The implementation of the Turkmenistan-Afghanistan- Pakistan-India (TAPI) pipeline project could take decades given the security problems in transit countries, US expert on Central Asia Bruce Pannier believes.
“Conflict in Afghanistan shows no signs of abating, in fact fighting has been spreading through the country this year, including in areas along the border with Turkmenistan,” Pannier told Trend.
The situation is not much better in southern Pakistan’s Baluchistan region, which the pipeline is planned to go through, according to the expert.
“That is why I cannot see this project being realized anytime soon,” Pannier said.
Turkmen President Gurbanguly Berdimuhamedov signed a decree Nov. 7 ordering to design and construct the Turkmenistan-Afghanistan-Pakistan-India (TAPI) gas pipeline’s section that is to run through Turkmenistan. The document also stipulates to start TAPI’s construction in December 2015 and hand over facilities fully ready for commissioning in December 2018.
“President Berdymukhammedov has been saying all year that construction would start before the end of this year so I am not surprised he has signed the order for work to begin,” Pannier said.
Solemn groundbreaking ceremony of TAPI gas pipeline will take place on December 13, 2015. Turkmen section of TAPI gas pipeline is expected to be built in 2 years.
“The pipeline eventually might even be laid as far as the border with Afghanistan but that is where it will end and it could be many years before the pipeline moves across the Afghan border toward Pakistan and India,” Pannier said.
Answering the question why Turkmenistan starts construction despite existing security problems in transit countries, Pannier said that there isn't much Turkmenistan can do.

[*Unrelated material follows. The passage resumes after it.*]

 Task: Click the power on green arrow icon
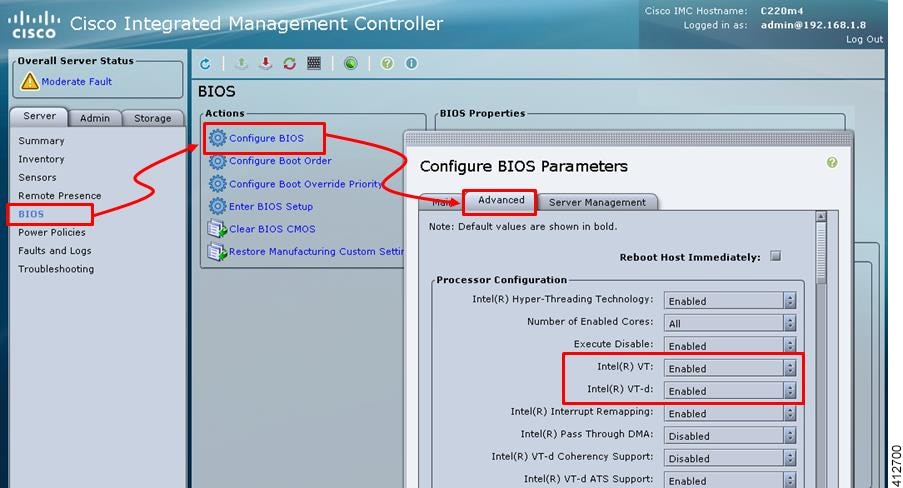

“The Turkmen government has been speaking publicly about the need and success in diversifying gas exports for years so Ashgabat needs to show the people something is happening. And, if and when the day comes when a new customer appears, Turkmenistan will have at least completed its part of the infrastructure needed to transport the gas,” Pannier said.

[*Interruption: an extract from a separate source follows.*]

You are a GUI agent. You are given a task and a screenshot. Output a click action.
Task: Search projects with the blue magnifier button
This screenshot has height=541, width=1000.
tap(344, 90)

It is planned that the total length of the TAPI pipeline will be 1,735 kilometers. Some 200 kilometers will pass through the territory of Turkmenistan, 735 kilometers - Afghanistan, 800 kilometers - Pakistan up to Fazilka settlement on the border with India. The annual capacity of the gas pipeline will be 33 billion cubic meters.The gas pipeline is to stretch from the largest Galkynysh gas field in Turkmenistan.
The estimated cost of the project will be up to $10 billion.
The basic document for the promotion of TAPI is the Ashgabat interstate agreement signed between the participating states in 2010 on starting the practical implementation of this project.
Turkmengaz State Concern, Afghan Gas Corporation, Pakistan’s "Inter State Gas Systems (Private) Limited" and Indian "GAIL (India) Limited" established TAPI Ltd. consortium in November 2014. It will be engaged in construction and subsequent operation of the TAPI gas pipeline. Turkmenistan’s Turkmengaz state concern was selected the consortium’s leader.
TAPI project has been discussed for over 10 years already. However, the project’s implementation was cancelled for several times due to the security problems in the transit countries.